Des agressions « soft »

L’intensité et les types d'agressions varient. Celles qui sont permanentes, prennent des formes pacifiques, voire « soft », discrètes et nuisibles pour la bonne marche du service public. Les auteurs vous donnent l’impression de vous servir gentiment.

Mendiants, petits marchands ambulants, « nettoyeurs » de parebrises … se bousculent aux carrefours, autour des feux tricolores, offrant, chacun, ses prières, ou proposant ses services marchands. Alors qu’en réalité, ils vous acculent, vous agacent, et perturbent la fluidité et la régulation de la circulation routière.

En face, les agents de l’ordre sont gênés dans l’exercice de leur travail, et semblent totalement désarmés. Les textes et les doctrines définissant leur mission et modes d’action sont-ils muets au sujet de ce type d’insécurité ? Ou plutôt, les hommes- et, éventuellement, les femmes- en charge de leur application, ont-ils pitié d’un monde de déshérités aux visages douloureusement tristes et variés : des enfants, des handicapés, des jeunes, des femmes et des vieillards, de malheureux bébés trainés dans de misérables poussettes ou à dos ou dans les bras de l’un des leurs… Tous, aussi pauvres les uns que les autres !

Pour survivre, ces « damnés de la terre » n’ont, en effet, d’autre alternative qu’exposer pitoyablement leur vie et leur santé à de multiples dangers : accidents de la route, pollution automobile, gaz d’échappement et nuisances sonores, aléas d’un climat pas toujours clément : soleil brulant, rafales de vents de sable, froids...

La partie émergée de l’iceberg

Il n'est pas rare ces derniers temps que des enregistrements vidéo invraisemblables circulent. On y voit des agressions très violentes contre les membres de la force publique déployés aux carrefours ou sur les routes. Les contrevenants n’hésitent pas à frapper les agents de l’Etat en charge de la sécurité routière, alors que ceux-ci exécutent leur mission.

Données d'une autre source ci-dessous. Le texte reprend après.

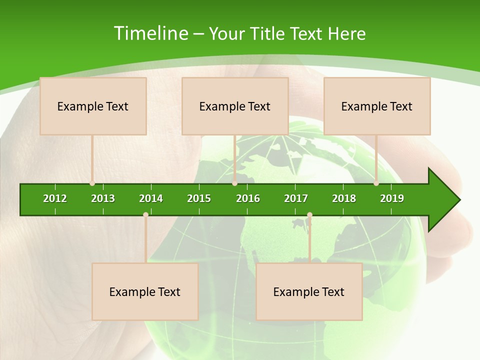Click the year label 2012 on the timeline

Ces cas choquants, largement relayés sur le net, ne présentent pourtant que la partie émergée de l’iceberg. Sont beaucoup plus nombreuses, les agressions physiques et verbales, passées sous silence, dont sont victimes les membres du GGSR (Groupement général de la sécurité routière), ainsi que leurs frères de métier au sein de la police et de la gendarmerie. Les militaires et les gardes, déployés dans les villes et sur les routes, n’y échappent pas non plus, notamment lors des périodes sensibles de couvre-feu.

Un grand effort pédagogique à entreprendre…

L’insécurité routière est d’autant plus inquiétante qu’elle s’accompagne d’irrespect et d’agressions, de plus en plus fréquents, à l'égard de la force publique. Un incivisme violent qui s’explique principalement par la sous-informassion et l’ignorance. C’est dire combien est prioritaire l’engagement d’un important effort de pédagogie en direction des usagers de la route et des citoyens. Informer et sensibiliser constituent naturellement un aspect fondamental de la mission de sécurité routière. Son succès dépend, en effet, de l’adhésion consciente, à la fois des membres de la force publique engagés et des populations.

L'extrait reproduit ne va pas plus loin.